Last week I posted on the final regulations released by the IRS and Treasury Department that day and promised to post again with more details. To keep it brief, I will only highlight the portions of the final regulations that are different from or clearer than the proposed regulations.
The final regulations clarify that the company’s right to recover [clawback] compensation does not affect the determination of the amount of compensation the company has a written binding contract to pay under applicable law as of November 2, 2017, regardless of whether the company actually exercises its discretion to recover any compensation in the event the condition arises in the future.
The final regulations provide that, if a company extends the exercise period of a grandfathered option or SAR, the extension will not adversely affect the grandfather treatment as long as the extension complies with Treas. §1.409A-1(b)(5)(v)(C)(1).

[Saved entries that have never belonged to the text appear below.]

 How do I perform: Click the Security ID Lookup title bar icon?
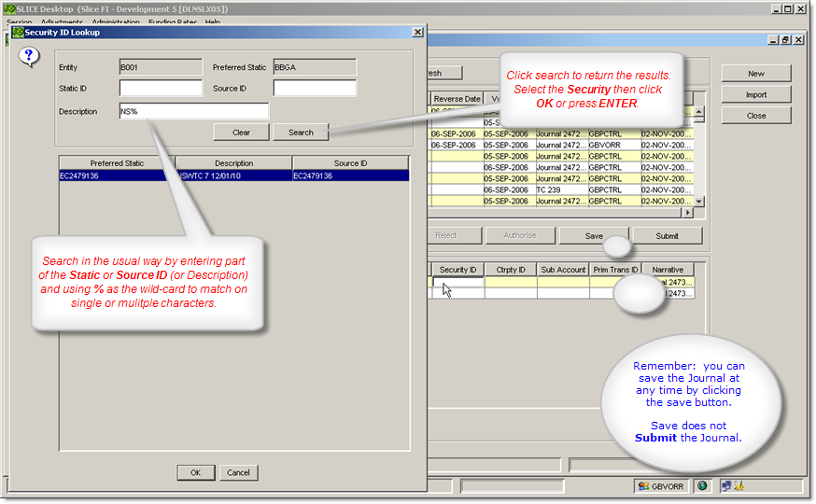[x=17, y=32]
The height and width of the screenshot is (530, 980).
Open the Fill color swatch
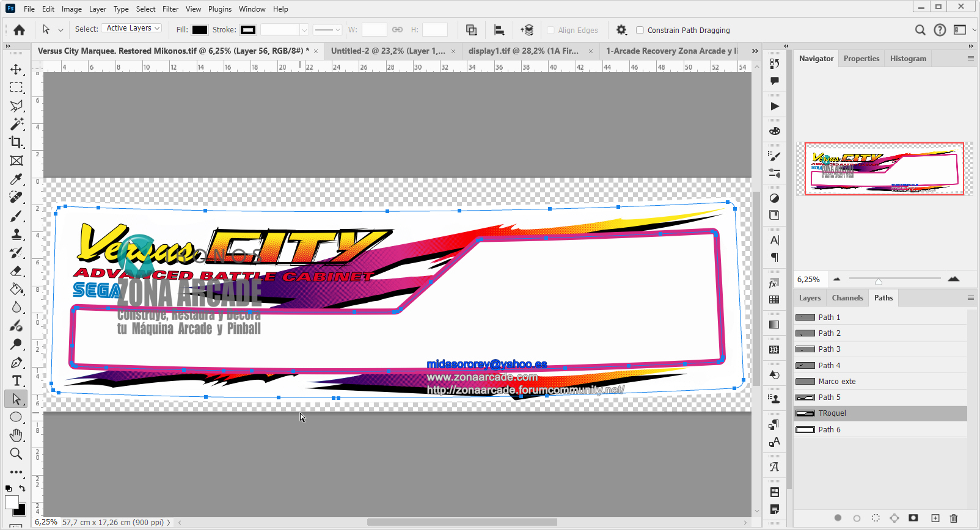point(200,30)
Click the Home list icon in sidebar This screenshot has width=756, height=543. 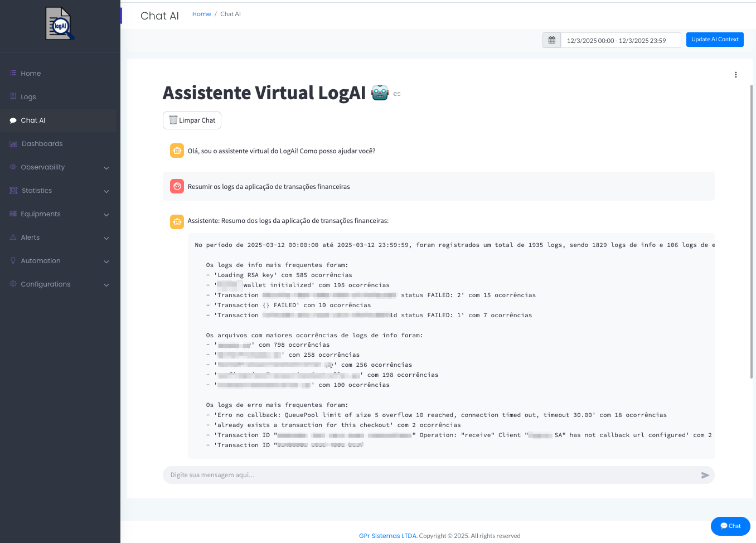tap(13, 73)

The final regulations include several “Special Applicability Dates,” which delay the application of certain provisions of revised Section 162(m). For example, the special applicability dates provide that the definition of covered employee applies to taxable years ending on or after September 10, 2018 (the publication date of Notice 2018-68). Additionally, as I noted last week, the special applicability dates provide that a corporation that was not a publicly held corporation and then becomes a publicly held corporation on or before December 20, 2019, may rely on the original transition relief provided in §1.162-27(f)(1) until the earliest of the events provided in §1.162-27(f)(2). Furthermore, a subsidiary corporation that is a member of an affiliated group (as defined in §1.162-27(c)(1)(ii)) may rely on the transition relief provided in §1.162-27(f)(4) if it becomes a separate publicly held corporation (whether in a spin-off transaction or otherwise) on or before December 20, 2019.